Problem details – Repeat the data below with no changes.

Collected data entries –

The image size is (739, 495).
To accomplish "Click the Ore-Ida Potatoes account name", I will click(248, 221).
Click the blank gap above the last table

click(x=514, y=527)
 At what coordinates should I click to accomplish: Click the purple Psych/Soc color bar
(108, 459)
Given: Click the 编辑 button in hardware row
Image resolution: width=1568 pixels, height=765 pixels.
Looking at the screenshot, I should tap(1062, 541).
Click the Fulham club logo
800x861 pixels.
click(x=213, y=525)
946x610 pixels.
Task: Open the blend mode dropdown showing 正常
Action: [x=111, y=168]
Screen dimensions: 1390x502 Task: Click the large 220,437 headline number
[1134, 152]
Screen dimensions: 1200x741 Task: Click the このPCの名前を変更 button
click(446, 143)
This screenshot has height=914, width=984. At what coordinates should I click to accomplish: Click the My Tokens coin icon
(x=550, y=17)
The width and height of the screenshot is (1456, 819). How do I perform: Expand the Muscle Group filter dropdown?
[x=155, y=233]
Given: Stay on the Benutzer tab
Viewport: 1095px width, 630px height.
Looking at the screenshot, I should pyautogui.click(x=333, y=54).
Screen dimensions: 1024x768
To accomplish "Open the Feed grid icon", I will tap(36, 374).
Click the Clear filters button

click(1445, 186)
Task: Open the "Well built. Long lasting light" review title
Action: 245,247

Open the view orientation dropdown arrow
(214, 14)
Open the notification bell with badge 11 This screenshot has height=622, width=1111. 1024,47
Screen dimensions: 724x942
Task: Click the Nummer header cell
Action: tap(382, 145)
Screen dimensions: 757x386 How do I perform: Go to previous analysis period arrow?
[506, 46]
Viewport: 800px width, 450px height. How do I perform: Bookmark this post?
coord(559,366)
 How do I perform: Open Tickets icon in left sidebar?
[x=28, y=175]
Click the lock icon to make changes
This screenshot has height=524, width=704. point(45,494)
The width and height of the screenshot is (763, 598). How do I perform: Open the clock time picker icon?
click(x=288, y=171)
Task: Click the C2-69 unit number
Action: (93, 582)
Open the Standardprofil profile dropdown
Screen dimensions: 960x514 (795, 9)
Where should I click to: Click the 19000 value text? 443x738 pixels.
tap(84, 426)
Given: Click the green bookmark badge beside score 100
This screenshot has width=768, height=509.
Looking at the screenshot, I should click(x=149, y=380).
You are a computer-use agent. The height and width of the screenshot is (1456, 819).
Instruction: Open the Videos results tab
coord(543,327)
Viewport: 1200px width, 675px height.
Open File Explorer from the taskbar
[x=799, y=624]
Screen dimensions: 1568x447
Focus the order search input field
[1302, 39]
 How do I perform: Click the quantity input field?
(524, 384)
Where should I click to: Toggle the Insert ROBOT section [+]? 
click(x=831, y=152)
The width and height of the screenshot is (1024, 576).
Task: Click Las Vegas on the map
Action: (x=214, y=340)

Exercise answer –
The image size is (739, 495).
To accomplish "Click the Ore-Ida Potatoes account name", I will click(248, 221).
Click the blank gap above the last table

click(x=514, y=527)
 At what coordinates should I click to accomplish: Click the purple Psych/Soc color bar
(108, 459)
Given: Click the 编辑 button in hardware row
Image resolution: width=1568 pixels, height=765 pixels.
Looking at the screenshot, I should tap(1062, 541).
Click the Fulham club logo
800x861 pixels.
click(x=213, y=525)
946x610 pixels.
Task: Open the blend mode dropdown showing 正常
Action: [x=111, y=168]
Screen dimensions: 1390x502 Task: Click the large 220,437 headline number
[1134, 152]
Screen dimensions: 1200x741 Task: Click the このPCの名前を変更 button
click(446, 143)
This screenshot has height=914, width=984. At what coordinates should I click to accomplish: Click the My Tokens coin icon
(x=550, y=17)
The width and height of the screenshot is (1456, 819). How do I perform: Expand the Muscle Group filter dropdown?
[x=155, y=233]
Given: Stay on the Benutzer tab
Viewport: 1095px width, 630px height.
Looking at the screenshot, I should pyautogui.click(x=333, y=54).
Screen dimensions: 1024x768
To accomplish "Open the Feed grid icon", I will tap(36, 374).
Click the Clear filters button

click(1445, 186)
Task: Open the "Well built. Long lasting light" review title
Action: 245,247

Open the view orientation dropdown arrow
(214, 14)
Open the notification bell with badge 11 This screenshot has height=622, width=1111. 1024,47
Screen dimensions: 724x942
Task: Click the Nummer header cell
Action: tap(382, 145)
Screen dimensions: 757x386 How do I perform: Go to previous analysis period arrow?
[506, 46]
Viewport: 800px width, 450px height. How do I perform: Bookmark this post?
coord(559,366)
 How do I perform: Open Tickets icon in left sidebar?
[x=28, y=175]
Click the lock icon to make changes
This screenshot has height=524, width=704. point(45,494)
The width and height of the screenshot is (763, 598). How do I perform: Open the clock time picker icon?
click(x=288, y=171)
Task: Click the C2-69 unit number
Action: (93, 582)
Open the Standardprofil profile dropdown
Screen dimensions: 960x514 (795, 9)
Where should I click to: Click the 19000 value text? 443x738 pixels.
tap(84, 426)
Given: Click the green bookmark badge beside score 100
This screenshot has width=768, height=509.
Looking at the screenshot, I should click(x=149, y=380).
You are a computer-use agent. The height and width of the screenshot is (1456, 819).
Instruction: Open the Videos results tab
coord(543,327)
Viewport: 1200px width, 675px height.
Open File Explorer from the taskbar
[x=799, y=624]
Screen dimensions: 1568x447
Focus the order search input field
[1302, 39]
 How do I perform: Click the quantity input field?
(524, 384)
Where should I click to: Toggle the Insert ROBOT section [+]? 
click(x=831, y=152)
The width and height of the screenshot is (1024, 576).
Task: Click Las Vegas on the map
Action: (x=214, y=340)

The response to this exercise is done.